General ML

Early Stopping

The regulariser that costs one validation set

01 · First principlesTwo curves, one decision

Training loss measures fit to the sample in hand, and a sufficiently flexible model can always improve that fit — so training loss falls essentially forever, ending in memorisation. The quantity we actually care about, error on unseen data, behaves differently: it falls while the model learns structure shared between training and validation data, then turns upward when further training fits only the training set's private noise. The entire method is one observation: hold out a validation set, watch its loss, and stop where it turns.

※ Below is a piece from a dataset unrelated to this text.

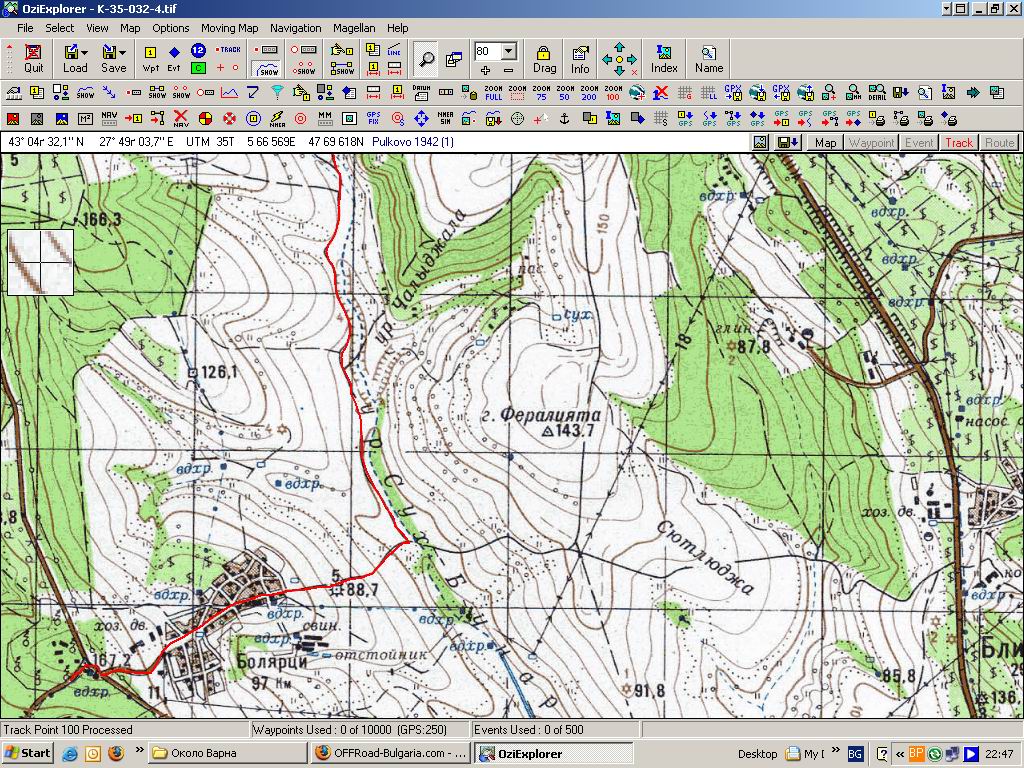Click the anchor alarm icon

563,119
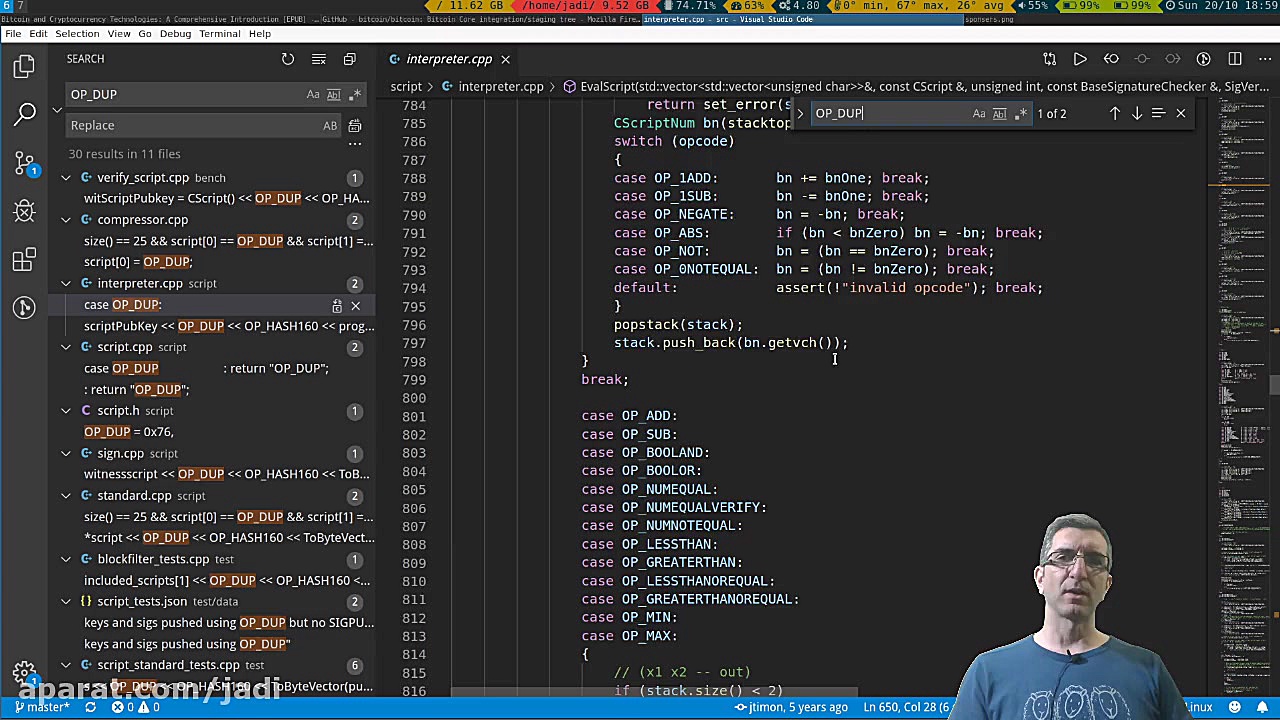Collapse the interpreter.cpp results group
Image resolution: width=1280 pixels, height=720 pixels.
(x=66, y=284)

Training loss falls monotonically; validation loss turns. The checkpoint at the turn is the model you keep.

02 · Why it worksIt is regularisation in disguise

Stopping early looks like giving up; it is actually a capacity constraint. Each gradient step moves the weights a bounded distance, so stopping after t steps confines the solution to a region around the initialisation — the optimiser is never allowed to wander far enough to carve the contorted functions that memorise noise. Fewer steps, smaller reachable set, lower effective capacity.

For linear models with quadratic loss this is a theorem, not a metaphor: gradient descent fits each curvature direction at a rate set by its eigenvalue, so truncating at time t leaves the low-curvature (noise-dominated) directions unfit — the same directions an L2 penalty suppresses most:

early stopping at step t ≈ L2 penalty with λ ∝ 1/(ηt)

Train longer, regularise less. The number of epochs is a regularisation knob with the dial reversed, and early stopping is tuning that knob by direct measurement instead of by search. It belongs in the implicit row of the regularisation taxonomy — variance bought down at the price of a small bias toward the init, same as every other entry.

03 · MechanicsPatience and checkpoints

The implementation has exactly two moving parts, both there because validation curves are noisy:

Patience. Do not stop at the first uptick — a noisy curve upticks constantly. Stop only after the validation metric has failed to improve for k consecutive evaluations (k ≈ 5–20 epochs depending on noise). Patience trades a little wasted compute for not being fooled by a wobble.
Checkpointing. By the time patience expires you are k evaluations past the best model, so save weights whenever the metric improves and restore the best checkpoint at the end. Stopping without restoring keeps the wrong model.
Evaluate at a sensible cadence (every epoch, or every n steps for large data), and smooth the metric (EMA) if the curve is jagged.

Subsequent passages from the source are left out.